The traditional processing workflow involves the testing and application of dozens of steps such as deghosting, designature, demultiple and regularisation, which are all designed to overcome the limitations of conventional imaging. These workflows are complex, subjective, and very time-consuming due to their serial nature and they rely on many assumptions and simplifications. All of these issues impact the output data quality. The resulting, primary-only data then undergoes a similarly complex model-building workflow to derive an estimate of the subsurface velocity, which is used for depth imaging. Post-migration processing is performed before the pre-stack reflectivity undergoes another workflow to derive rock properties that feed into quantitative interpretation, also relying on simplifications of the actual physics. As a result of these workflows, projects can take many months to years to complete.
Elastic MP-FWI Imaging accounts for both compressional and shear waves, handling variations in seismic wave dynamics as a function of incidence angle, including in the presence of high impedance contrasts and onshore near-surface geological complexity. Multiples and converted waves are now treated as valuable additional signal, increasing sampling, resolution and constraining the inverted parameters.
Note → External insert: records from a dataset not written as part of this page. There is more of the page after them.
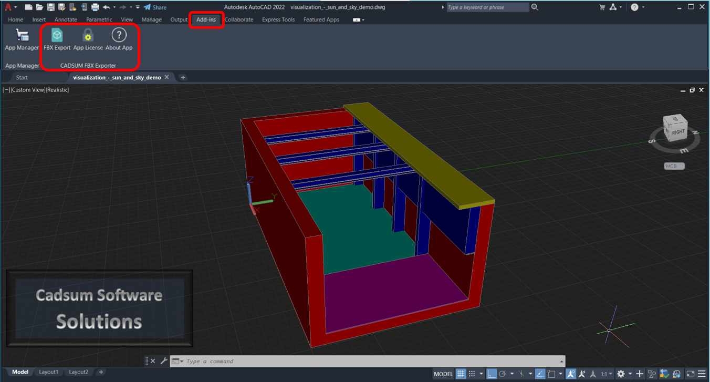The height and width of the screenshot is (382, 710).
Task: Open the undo history dropdown arrow
Action: [114, 7]
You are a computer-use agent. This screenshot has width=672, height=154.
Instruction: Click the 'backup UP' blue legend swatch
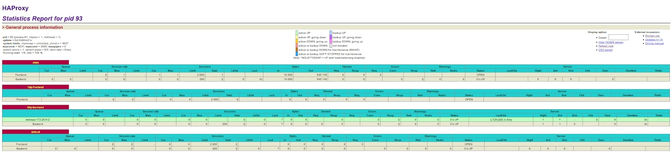coord(331,33)
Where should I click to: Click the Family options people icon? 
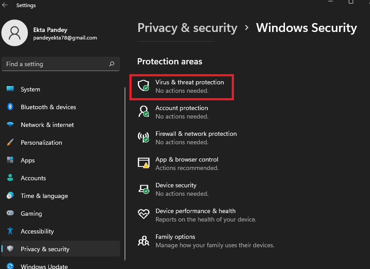(143, 240)
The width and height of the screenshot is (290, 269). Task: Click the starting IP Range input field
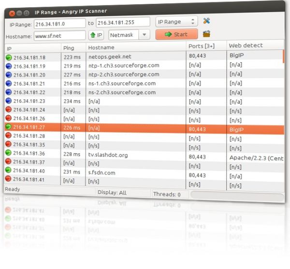click(x=59, y=23)
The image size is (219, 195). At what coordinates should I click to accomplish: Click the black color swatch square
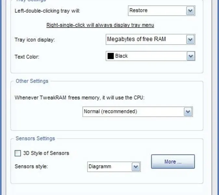(x=110, y=56)
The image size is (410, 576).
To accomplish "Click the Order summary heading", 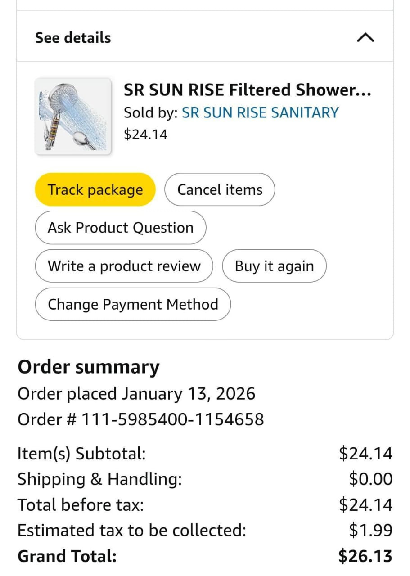I will 89,367.
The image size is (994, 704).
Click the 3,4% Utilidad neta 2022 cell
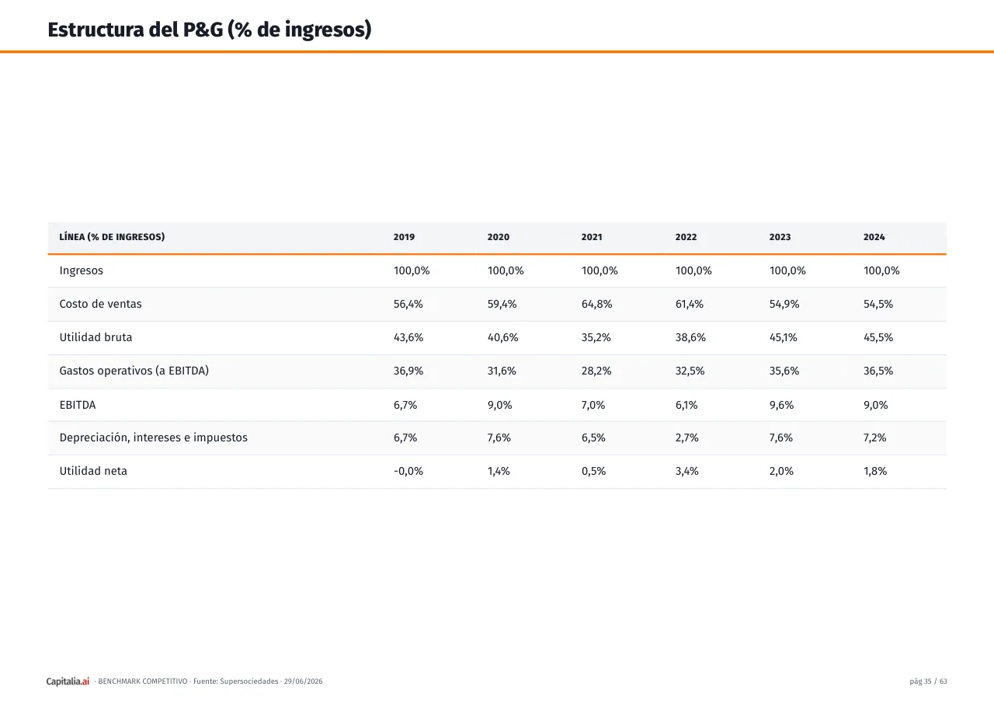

As well as three-component reflectivity and velocity, DUG Elastic MP-FWI Imaging enables the estimation of fundamental rock properties like P-impedance, density and Vp/Vs from field data, without the need for a secondary amplitude variation with angle (AVA) inversion step. DUG Elastic MP-FWI Imaging simultaneously resolves not only subsurface structural features but also quantitative rock property information while avoiding the need for extensive data pre-processing and (post-imaging!) AVA-inversion workflows.